▸ INFORMATION

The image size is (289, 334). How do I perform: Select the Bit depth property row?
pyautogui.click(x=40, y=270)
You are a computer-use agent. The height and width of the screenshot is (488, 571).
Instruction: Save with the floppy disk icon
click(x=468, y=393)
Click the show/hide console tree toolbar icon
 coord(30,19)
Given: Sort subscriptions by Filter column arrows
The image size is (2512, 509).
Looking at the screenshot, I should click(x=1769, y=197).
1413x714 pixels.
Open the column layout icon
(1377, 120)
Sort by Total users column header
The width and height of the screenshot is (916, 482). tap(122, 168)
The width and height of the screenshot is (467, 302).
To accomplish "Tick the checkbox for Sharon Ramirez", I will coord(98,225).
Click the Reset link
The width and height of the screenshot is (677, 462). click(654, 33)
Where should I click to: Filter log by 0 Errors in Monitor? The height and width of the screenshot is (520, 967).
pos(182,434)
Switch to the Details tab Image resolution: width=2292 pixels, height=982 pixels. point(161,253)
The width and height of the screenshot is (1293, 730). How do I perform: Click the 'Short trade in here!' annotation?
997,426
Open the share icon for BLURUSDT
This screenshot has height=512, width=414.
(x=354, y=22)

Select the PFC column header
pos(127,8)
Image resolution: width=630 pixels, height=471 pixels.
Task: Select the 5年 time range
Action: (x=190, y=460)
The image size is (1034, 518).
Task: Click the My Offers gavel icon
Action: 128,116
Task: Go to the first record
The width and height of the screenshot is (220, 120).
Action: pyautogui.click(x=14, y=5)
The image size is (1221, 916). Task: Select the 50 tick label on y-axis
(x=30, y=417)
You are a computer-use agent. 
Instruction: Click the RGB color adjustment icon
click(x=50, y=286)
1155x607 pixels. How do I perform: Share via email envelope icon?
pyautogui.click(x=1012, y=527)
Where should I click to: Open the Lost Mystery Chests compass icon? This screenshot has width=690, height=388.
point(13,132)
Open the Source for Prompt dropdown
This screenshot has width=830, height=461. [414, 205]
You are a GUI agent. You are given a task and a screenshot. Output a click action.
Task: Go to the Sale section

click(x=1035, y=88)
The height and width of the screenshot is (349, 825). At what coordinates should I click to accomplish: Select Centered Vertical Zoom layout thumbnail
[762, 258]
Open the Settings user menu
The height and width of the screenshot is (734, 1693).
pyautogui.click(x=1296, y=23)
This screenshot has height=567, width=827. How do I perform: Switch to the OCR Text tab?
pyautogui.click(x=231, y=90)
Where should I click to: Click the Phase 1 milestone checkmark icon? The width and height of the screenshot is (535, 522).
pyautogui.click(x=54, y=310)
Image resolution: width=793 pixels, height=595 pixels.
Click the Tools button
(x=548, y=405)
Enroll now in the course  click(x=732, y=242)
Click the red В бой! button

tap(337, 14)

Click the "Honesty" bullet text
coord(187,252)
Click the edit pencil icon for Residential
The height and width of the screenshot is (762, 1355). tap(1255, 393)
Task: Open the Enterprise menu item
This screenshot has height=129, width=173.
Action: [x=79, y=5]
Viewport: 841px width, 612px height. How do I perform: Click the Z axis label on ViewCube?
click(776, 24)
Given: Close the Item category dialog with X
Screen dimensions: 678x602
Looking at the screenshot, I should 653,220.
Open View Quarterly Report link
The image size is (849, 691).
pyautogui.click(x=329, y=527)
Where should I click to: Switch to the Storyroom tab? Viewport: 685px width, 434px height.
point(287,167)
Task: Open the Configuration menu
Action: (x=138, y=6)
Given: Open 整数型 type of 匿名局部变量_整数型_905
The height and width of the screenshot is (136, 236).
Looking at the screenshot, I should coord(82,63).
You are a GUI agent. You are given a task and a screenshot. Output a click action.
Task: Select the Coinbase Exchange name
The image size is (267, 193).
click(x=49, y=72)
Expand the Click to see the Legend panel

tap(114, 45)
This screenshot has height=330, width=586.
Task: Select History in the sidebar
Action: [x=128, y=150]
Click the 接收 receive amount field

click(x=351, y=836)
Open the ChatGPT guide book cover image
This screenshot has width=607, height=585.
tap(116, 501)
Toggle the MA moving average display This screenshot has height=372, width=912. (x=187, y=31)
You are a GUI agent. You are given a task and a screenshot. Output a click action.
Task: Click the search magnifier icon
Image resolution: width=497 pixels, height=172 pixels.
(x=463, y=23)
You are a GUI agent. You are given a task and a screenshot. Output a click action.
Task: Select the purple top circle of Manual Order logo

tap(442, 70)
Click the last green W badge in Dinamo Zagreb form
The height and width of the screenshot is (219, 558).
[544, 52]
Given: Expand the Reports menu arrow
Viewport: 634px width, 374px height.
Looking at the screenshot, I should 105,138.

▸ REQUIREMENT
Copy out, exactly as given, the line containing "Given: Close the Item category dialog with X" together with every line after it in the material.

▸ SOLUTION
Given: Close the Item category dialog with X
Screen dimensions: 678x602
Looking at the screenshot, I should 653,220.
Open View Quarterly Report link
The image size is (849, 691).
pyautogui.click(x=329, y=527)
Where should I click to: Switch to the Storyroom tab? Viewport: 685px width, 434px height.
point(287,167)
Task: Open the Configuration menu
Action: (x=138, y=6)
Given: Open 整数型 type of 匿名局部变量_整数型_905
The height and width of the screenshot is (136, 236).
Looking at the screenshot, I should coord(82,63).
You are a GUI agent. You are given a task and a screenshot. Output a click action.
Task: Select the Coinbase Exchange name
The image size is (267, 193).
click(x=49, y=72)
Expand the Click to see the Legend panel

tap(114, 45)
This screenshot has height=330, width=586.
Task: Select History in the sidebar
Action: [x=128, y=150]
Click the 接收 receive amount field

click(x=351, y=836)
Open the ChatGPT guide book cover image
This screenshot has width=607, height=585.
tap(116, 501)
Toggle the MA moving average display This screenshot has height=372, width=912. (x=187, y=31)
You are a GUI agent. You are given a task and a screenshot. Output a click action.
Task: Click the search magnifier icon
Image resolution: width=497 pixels, height=172 pixels.
(x=463, y=23)
You are a GUI agent. You are given a task and a screenshot. Output a click action.
Task: Select the purple top circle of Manual Order logo

tap(442, 70)
Click the last green W badge in Dinamo Zagreb form
The height and width of the screenshot is (219, 558).
[544, 52]
Given: Expand the Reports menu arrow
Viewport: 634px width, 374px height.
Looking at the screenshot, I should 105,138.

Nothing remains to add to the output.